Image Credit: Ferdinand Hamburger Jr. Archives, Johns Hopkins University, Milton S. Eisenhower Library BASIL LANNEAU GILDERSLEEVE, Hopkins' first professor of Greek--and the first faculty member appointed at the newly formed university--was twice president of the American Philological Association and founder of The American Journal of Philology, which he edited for 40 years. Dr. Gildersleeve's 1878 inaugural address for the American Philological Association, titled "University Work in America and Classical Philology," is regarded as the charter of American classical scholarship.

 

KATHARINE LANE WEEMS, Dr.

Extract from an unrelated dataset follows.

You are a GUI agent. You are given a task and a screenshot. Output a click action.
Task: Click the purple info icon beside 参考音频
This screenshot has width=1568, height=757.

Gildersleeve's granddaughter, was a renowned sculptor specializing in animal figures. Her sculptures are on exhibit at the Boston Museum of Fine Arts and other New England museums. Mrs. Weems' bequest reflected the wishes of her mother, Emma Gildersleeve Lane, who died in 1954. Mrs. Lane asked that her daughter support students of the classics at Johns Hopkins and ultimately endow a professorship in honor of Dr. Gildersleeve.

 

SILVIA MONTIGLIO, the Gildersleeve Professor of Classics, received her doctorate from the Ecole des Hautes Etudes en Sciences Sociales in Paris in 1995, and served as a professor at the University of Wisconsin, Madison, prior to joining Johns Hopkins Department of Classics in 2010.

Primarily a Hellenist, her research and teaching interests span several authors of both Greek and Roman literature and aspects of both cultures.

Professor Montiglio is the author of three books. The first, Silence in the Land of Logos, explores the meaning of silence in a variety of areas of the archaic and classical Greek world – for instance, religion, politics, public speaking and theatrical performances. Her second book, Wandering in Ancient Greek Culture, studies the associations attached to wandering in Greek sources from the archaic to the Greco-Roman period. The third book, From Villain to Hero: Odysseus in Ancient Thought, published in 2011, examines the uses ancient philosophers have made of Odysseus. Her next book project concerns the functions and meanings of recognitions in the Greek and Roman novels.